2. Quarrelling
Meanwhile, the delay at the border continued to escalate. A conductor warned that the unheated train carriage would remain at the border, including my reserved compartment. He guided me into the adjacent first-class train carriage and pointed out another compartment. Apologising, he opened the door.
I was starting to regret not taking the plane. However, when planning the trip, I had quickly decided that it had to be the train. I was curious about the ‘new’ Central Europe. The Wall had not fallen long ago, Ceaușescu had been recently ousted, Yugoslavia was falling apart; you could only just begin to travel freely through former Eastern Bloc countries like Hungary, Romania, and Bulgaria. Train travel seemed like the ideal way to talk to people on the way and record stories. But traveling on international trains didn’t always mean the grandeur of the Orient Express, that was clear by now. ‘Train travel romantic? It’s just cold, cold, cold,’ I later read in my notebook; scribbled with numb fingers and barely decipherable.
The new space was nearly empty except for a fellow traveler.

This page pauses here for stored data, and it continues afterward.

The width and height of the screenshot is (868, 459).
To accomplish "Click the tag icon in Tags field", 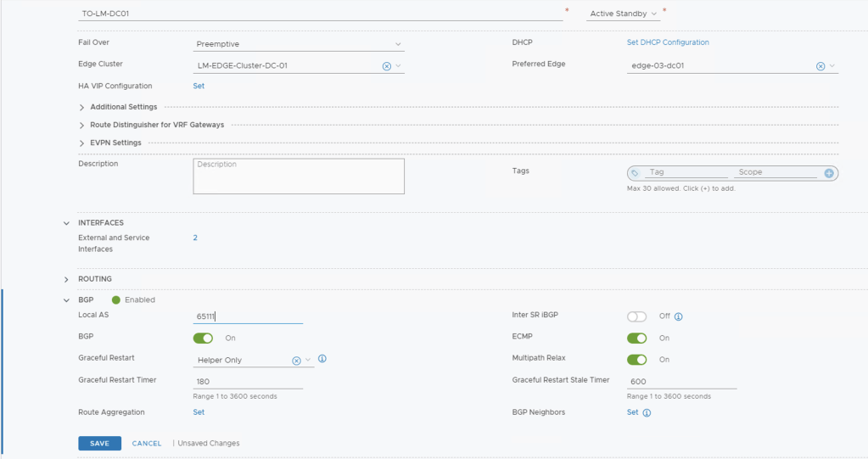I will coord(635,173).
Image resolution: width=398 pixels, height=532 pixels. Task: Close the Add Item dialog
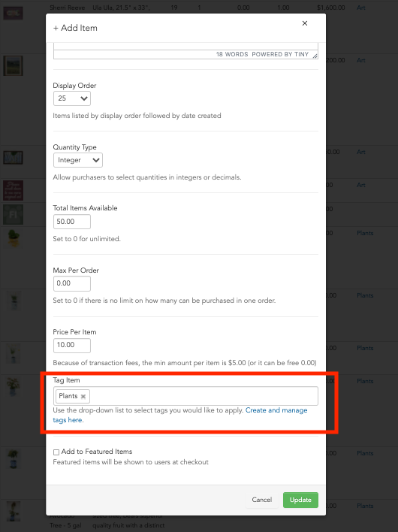pyautogui.click(x=304, y=23)
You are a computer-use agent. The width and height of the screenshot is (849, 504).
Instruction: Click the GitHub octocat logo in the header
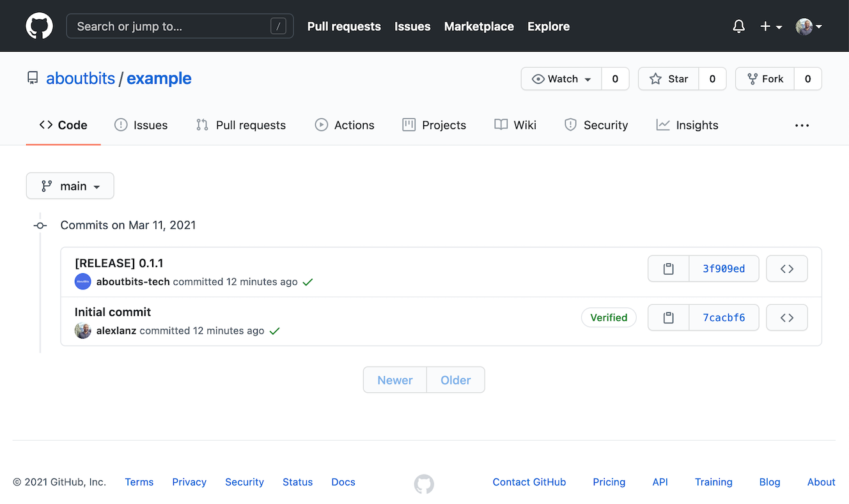[39, 26]
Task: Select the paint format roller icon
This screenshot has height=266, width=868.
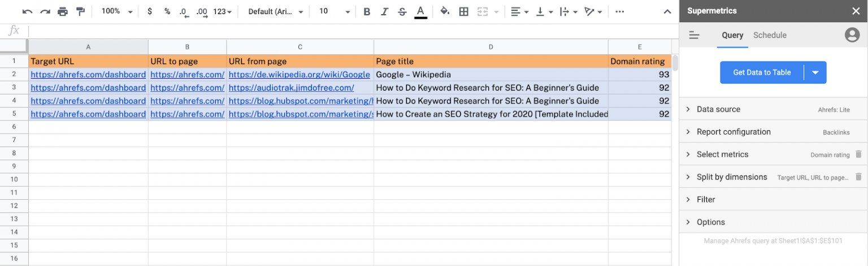Action: (80, 11)
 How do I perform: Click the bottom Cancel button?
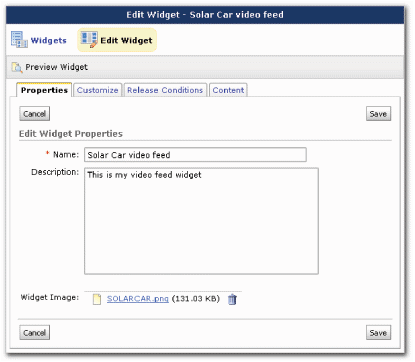(34, 332)
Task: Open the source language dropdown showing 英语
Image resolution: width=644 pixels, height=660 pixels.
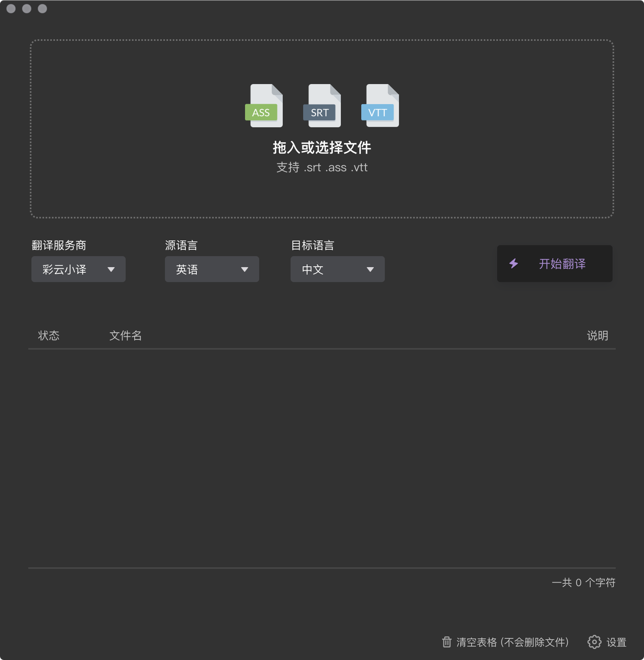Action: (212, 269)
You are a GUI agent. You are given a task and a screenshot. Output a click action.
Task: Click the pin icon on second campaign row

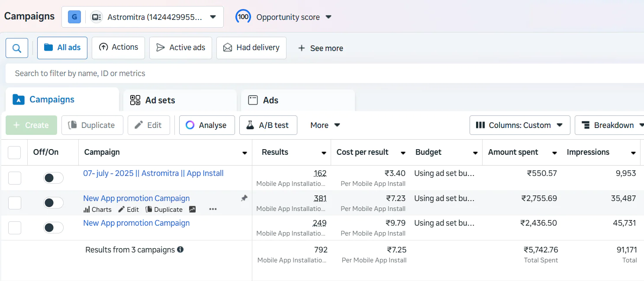coord(244,198)
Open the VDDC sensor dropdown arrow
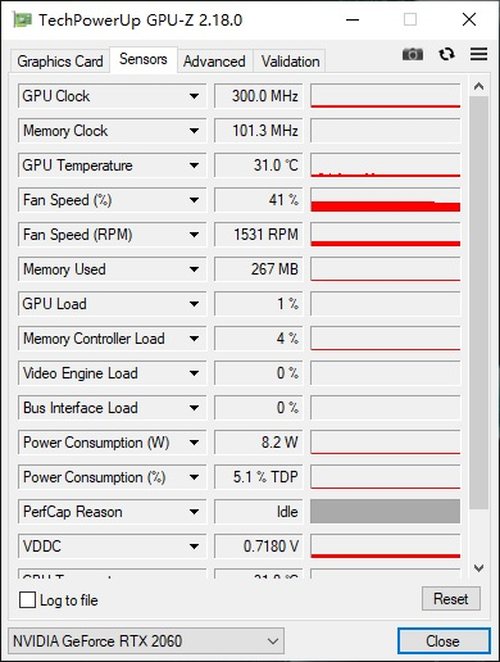This screenshot has width=500, height=662. pos(194,547)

She sat across from me; slender, with a blonde ponytail, and yet another gaunt face. Her hollow eyes in the dark sockets contrasted with her pale complexion, like the black cinders against the thin layer of snow along the railway tracks. She greeted me kindly.
Just as I had stretched out over three seats to sleep, a woman entered. The new passenger demanded her seat in a high tone, and thereby took my sleeping spot. Fuming and quarrelling, she disrupted the amicable status quo; the pact that had just been established in the confined space. Clad in her fur coat, she forcefully intruded into my fledgling territory, hammering the point that this was both first class and reserved.

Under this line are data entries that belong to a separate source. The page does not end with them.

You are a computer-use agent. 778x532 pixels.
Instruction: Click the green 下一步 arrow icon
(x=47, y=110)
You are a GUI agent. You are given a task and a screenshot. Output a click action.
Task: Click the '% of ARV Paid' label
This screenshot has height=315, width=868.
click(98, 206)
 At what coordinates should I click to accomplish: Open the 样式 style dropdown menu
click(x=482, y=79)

As she tossed her expensive suitcase into the overhead compartment and her matching beauty case onto my bench, my quiet neighbour across gave up her sleeping spot and offered me the seat beside her. The contrast between the two women couldn’t have been starker. Together, they embodied a dichotomy that I would encounter more often on that journey. In that small compartment of a train rumbling through Romania, it was as if the Wall hadn’t fallen but had turned a hundred and eighty degrees. People were divided into ‘haves’ and ‘have-nots.’
A friend in Bulgaria put it this way later: “The nomenklatura, the KGB, and the mafia rule everything. If you have powerful friends or engage in a lot of black market trade, you’re good and you carry a beauty case or lammy coat. The rest of the population lugs around your cardboard boxes and plastic Woolworth’s bags.”
The woman called over a conductor who knew nothing of previous arrangements. It took five Deutsche Marks to quell his objections. I was allowed to remain seated, and the journey to Bucharest could continue in the first-class carriage.